After weeks of speculation over the contents of an education reform bill, lawmakers in the West Virginia Senate are now releasing details of the legislation. Widely known as an “omnibus” bill, the legislation is set to offer pay raises and address healthcare, but also offer additional components opposed by leaders of teacher and service personnel unions.
The measure originated in the Senate Education Committee, but hasn’t been formally introduced.
The committee met Thursday to hear a presentation about the 100-page-plus bill-in-progress.
Senate Education Chair Patricia Rucker told the committee the meeting would be informational only and there would be little time to ask questions about the bill.
“Before we get started, I want to let everybody know this is just going to be a presentation. We are not going to delve deeply. I know that the draft was only made available just a few hours ago. So, we are going to give the committee plenty, you know, time to digest it and look over it overnight,” Rucker said.

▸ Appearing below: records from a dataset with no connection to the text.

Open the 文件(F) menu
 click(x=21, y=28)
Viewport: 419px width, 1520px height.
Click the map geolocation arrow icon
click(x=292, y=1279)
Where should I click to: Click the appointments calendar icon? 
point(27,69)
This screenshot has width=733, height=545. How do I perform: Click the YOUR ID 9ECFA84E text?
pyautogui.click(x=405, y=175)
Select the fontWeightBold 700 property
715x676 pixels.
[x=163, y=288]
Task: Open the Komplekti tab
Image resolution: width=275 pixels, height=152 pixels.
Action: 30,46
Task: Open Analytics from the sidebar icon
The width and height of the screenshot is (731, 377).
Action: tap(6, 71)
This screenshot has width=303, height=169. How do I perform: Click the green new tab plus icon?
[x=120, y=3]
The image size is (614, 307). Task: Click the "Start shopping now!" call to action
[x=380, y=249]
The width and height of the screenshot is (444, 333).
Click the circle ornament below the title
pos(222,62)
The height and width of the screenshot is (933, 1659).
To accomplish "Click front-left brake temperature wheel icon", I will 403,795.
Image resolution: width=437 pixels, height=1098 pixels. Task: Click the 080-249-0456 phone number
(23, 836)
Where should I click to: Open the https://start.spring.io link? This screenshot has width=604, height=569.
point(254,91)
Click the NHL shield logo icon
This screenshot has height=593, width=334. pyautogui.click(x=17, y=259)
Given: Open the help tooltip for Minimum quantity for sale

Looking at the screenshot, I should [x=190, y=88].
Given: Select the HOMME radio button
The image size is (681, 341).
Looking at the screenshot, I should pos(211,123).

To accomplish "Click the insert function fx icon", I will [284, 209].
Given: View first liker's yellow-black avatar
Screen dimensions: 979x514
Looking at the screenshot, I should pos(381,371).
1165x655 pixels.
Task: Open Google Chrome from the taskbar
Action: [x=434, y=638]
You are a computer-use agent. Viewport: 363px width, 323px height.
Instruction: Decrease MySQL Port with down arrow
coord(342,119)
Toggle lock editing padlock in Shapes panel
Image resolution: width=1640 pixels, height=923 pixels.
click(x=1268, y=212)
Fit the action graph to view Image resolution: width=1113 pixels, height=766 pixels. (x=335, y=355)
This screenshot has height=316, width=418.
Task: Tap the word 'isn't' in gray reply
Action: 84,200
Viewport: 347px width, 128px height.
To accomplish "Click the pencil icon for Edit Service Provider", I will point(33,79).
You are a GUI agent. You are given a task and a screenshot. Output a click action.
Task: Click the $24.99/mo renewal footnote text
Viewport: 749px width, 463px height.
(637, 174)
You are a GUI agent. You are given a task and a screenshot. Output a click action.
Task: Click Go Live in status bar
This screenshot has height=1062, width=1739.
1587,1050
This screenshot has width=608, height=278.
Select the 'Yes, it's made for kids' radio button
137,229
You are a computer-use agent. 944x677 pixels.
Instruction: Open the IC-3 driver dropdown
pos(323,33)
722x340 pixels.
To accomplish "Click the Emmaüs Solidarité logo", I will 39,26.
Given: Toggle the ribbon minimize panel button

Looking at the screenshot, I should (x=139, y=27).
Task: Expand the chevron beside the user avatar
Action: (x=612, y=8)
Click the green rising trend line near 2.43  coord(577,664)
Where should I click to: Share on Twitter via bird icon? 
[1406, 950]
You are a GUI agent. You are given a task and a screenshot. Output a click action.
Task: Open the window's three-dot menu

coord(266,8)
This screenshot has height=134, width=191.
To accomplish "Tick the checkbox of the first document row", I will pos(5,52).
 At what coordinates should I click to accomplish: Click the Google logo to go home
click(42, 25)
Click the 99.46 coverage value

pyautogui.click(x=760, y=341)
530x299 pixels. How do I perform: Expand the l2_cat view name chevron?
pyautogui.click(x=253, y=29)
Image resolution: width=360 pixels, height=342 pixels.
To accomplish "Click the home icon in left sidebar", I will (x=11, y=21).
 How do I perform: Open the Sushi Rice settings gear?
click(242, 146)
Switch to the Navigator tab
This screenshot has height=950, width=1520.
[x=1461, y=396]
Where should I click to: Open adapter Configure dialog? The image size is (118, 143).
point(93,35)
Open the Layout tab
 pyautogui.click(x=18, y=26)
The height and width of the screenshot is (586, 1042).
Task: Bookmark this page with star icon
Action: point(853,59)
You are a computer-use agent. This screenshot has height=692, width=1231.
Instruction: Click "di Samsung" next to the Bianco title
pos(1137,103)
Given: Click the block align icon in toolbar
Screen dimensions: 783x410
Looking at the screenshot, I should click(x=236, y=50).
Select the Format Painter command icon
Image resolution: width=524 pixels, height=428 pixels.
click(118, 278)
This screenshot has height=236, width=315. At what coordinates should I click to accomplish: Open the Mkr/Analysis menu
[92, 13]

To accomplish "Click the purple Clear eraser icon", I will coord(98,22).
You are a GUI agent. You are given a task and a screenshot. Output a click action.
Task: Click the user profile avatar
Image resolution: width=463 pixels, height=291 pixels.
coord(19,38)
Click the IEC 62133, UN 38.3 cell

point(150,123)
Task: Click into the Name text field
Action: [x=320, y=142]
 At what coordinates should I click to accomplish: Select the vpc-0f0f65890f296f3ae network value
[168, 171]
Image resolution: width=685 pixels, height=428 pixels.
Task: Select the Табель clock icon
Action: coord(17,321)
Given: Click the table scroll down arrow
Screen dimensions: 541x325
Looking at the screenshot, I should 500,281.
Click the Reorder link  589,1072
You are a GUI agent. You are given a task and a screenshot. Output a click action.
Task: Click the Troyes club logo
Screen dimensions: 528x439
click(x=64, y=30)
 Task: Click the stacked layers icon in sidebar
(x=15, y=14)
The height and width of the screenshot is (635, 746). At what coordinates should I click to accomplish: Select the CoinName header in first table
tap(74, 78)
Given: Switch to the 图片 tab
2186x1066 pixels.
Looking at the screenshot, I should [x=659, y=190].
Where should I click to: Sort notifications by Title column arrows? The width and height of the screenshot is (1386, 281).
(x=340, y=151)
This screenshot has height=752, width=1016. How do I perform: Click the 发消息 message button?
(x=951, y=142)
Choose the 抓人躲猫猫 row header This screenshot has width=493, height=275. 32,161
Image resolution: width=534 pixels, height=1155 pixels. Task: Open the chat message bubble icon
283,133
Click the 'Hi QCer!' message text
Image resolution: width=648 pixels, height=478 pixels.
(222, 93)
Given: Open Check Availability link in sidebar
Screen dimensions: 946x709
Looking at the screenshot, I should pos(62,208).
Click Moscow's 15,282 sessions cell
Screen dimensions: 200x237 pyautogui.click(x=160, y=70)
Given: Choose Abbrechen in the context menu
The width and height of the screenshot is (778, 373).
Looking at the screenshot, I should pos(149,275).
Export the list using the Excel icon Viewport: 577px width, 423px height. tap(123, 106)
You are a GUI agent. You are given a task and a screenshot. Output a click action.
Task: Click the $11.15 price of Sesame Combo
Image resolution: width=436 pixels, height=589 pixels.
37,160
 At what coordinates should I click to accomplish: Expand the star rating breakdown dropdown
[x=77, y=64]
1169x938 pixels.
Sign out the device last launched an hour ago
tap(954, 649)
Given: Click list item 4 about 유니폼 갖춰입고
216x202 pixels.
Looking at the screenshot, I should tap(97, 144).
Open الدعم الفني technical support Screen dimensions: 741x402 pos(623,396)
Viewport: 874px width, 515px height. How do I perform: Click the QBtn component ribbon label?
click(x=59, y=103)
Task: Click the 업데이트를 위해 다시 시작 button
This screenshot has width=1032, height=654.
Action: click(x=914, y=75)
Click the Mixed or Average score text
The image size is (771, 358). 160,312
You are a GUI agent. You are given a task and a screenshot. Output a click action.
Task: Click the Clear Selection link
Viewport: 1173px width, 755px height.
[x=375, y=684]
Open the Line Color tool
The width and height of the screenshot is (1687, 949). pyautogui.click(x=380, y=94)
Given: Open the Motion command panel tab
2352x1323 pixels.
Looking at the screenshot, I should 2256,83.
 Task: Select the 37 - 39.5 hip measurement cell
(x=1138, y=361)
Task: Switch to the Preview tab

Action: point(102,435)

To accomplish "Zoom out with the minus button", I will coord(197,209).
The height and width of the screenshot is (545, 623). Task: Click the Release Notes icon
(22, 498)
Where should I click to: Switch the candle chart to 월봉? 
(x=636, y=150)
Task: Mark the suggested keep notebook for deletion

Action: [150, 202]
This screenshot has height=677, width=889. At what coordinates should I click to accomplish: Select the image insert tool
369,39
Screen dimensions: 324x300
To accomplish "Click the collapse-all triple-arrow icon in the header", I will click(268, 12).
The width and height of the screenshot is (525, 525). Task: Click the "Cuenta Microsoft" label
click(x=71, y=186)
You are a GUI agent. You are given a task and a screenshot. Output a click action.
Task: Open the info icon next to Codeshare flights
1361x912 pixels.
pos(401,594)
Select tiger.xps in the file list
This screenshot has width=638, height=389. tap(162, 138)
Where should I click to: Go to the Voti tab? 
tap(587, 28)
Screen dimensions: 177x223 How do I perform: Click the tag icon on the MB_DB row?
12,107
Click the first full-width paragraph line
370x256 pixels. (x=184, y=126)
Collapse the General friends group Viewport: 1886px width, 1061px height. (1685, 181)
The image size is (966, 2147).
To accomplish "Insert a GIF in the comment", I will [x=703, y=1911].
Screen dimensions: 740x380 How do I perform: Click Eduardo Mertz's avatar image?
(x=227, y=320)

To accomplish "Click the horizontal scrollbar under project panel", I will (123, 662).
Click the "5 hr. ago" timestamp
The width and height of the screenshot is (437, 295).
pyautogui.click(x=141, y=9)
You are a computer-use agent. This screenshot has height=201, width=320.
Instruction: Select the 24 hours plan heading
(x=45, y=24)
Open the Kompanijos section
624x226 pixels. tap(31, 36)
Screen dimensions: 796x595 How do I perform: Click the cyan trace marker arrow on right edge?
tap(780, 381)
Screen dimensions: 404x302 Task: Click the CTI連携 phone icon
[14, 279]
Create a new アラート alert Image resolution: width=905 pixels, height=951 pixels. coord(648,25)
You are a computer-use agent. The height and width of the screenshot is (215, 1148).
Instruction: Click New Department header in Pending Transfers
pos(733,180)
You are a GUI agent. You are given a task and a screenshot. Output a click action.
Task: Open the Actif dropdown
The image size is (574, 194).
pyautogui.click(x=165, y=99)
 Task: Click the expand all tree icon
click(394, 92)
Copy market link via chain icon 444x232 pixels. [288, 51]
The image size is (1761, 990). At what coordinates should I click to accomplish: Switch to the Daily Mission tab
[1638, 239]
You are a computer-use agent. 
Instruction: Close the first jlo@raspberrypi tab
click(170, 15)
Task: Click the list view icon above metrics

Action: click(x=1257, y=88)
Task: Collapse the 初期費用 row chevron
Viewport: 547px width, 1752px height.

Committee counsel then outlined the bill over the course of a nearly hour-long presentation, detailing a laundry list of proposals -- including pay raises, funding for PEIA, differential pay based on subject expertise, the establishment of charter schools, education savings accounts, increasing the teacher-pupil ratio for K-6 classrooms and other provisions that leaders of teachers unions call an “attack on public education.”
Democrats on the committee expressed concerns over the timeline of the bill’s progress, the cost of such an expansive proposal and the multiple versions of the bill in front of them during the meeting.
Sen. Stephen Baldwin of Greenbrier County questioned Rucker about what to expect moving forward.
“I got the bill a couple hours ago. That was 147 pages. Then, I got a different version that's 130-some pages. And this is, as you said, rightly, a comprehensive bill and I'm trying to sort through it and it's especially difficult if we have different versions floating before us and are then told ‘We may vote on this tomorrow.’ So is it your intention that we will have a single version and that we may very well vote on this tomorrow?” Baldwin asked.
“That is a possibility,” Rucker replied.
The spotlight on public education began last legislative session when educators and school service personnel went on a nine-day statewide strike demanding better pay and more funding for their health insurance program.
After holdouts from Senate Republicans, the strike ended when lawmakers agreed to a average 5 percent pay increase for all state employees and funding for the Public Employees Insurance Agency.
Other education bills were introduced last session that received less attention. Union leaders representing educators and service personnel fought against many of them. This session, those proposals are back -- this time wrapped up in the same bill as the pay hike and another temporary healthcare solution.
Senate President Mitch Carmichael says this session’s comprehensive education reform is a “moral imperative” and that the provisions of the bill -- as they work their way through the legislative process -- keep students as the top priority.
“I'm certain that there are some teachers and some union leaders that would rather just have an enormous pay raise — which is a component of this bill — and not reform the system in any manner,” Carmichael said. “But I am confident that really great teachers want to have the opportunity to do their job in the best possible manner. I believe -- and I'm completely committed to the fact that -- this bill enables teachers to do their job that they are trained to do -- and gets the state out of the way and compensates them accordingly.”
A month before the 2018 midterm election, Gov. Jim Justice and Republican legislative leaders like Carmichael announced intentions to provide another round pay raises and $100 million dedicated to PEIA. During his State of the State address, Gov. Justice increased his proposal to fund PEIA to $150 million.
But union leaders say the bill’s additional provisions are not in the interest of public education. They also say the speed at which this bill might flow through the committee process is troubling.
“I guess the first word that comes to my mind is confusion seem to be to me in that room in the committee room today, there was lots of confusion, especially from those senators who had not been able to see a copy of this proposed bill in the draft form,” American Federation of Teachers-West Virginia President Fred Albert said.
The Senate Education Committee is set to continue discussion of the bill Friday. A draft copy of the bill -- although it has not been formally introduced -- is available online.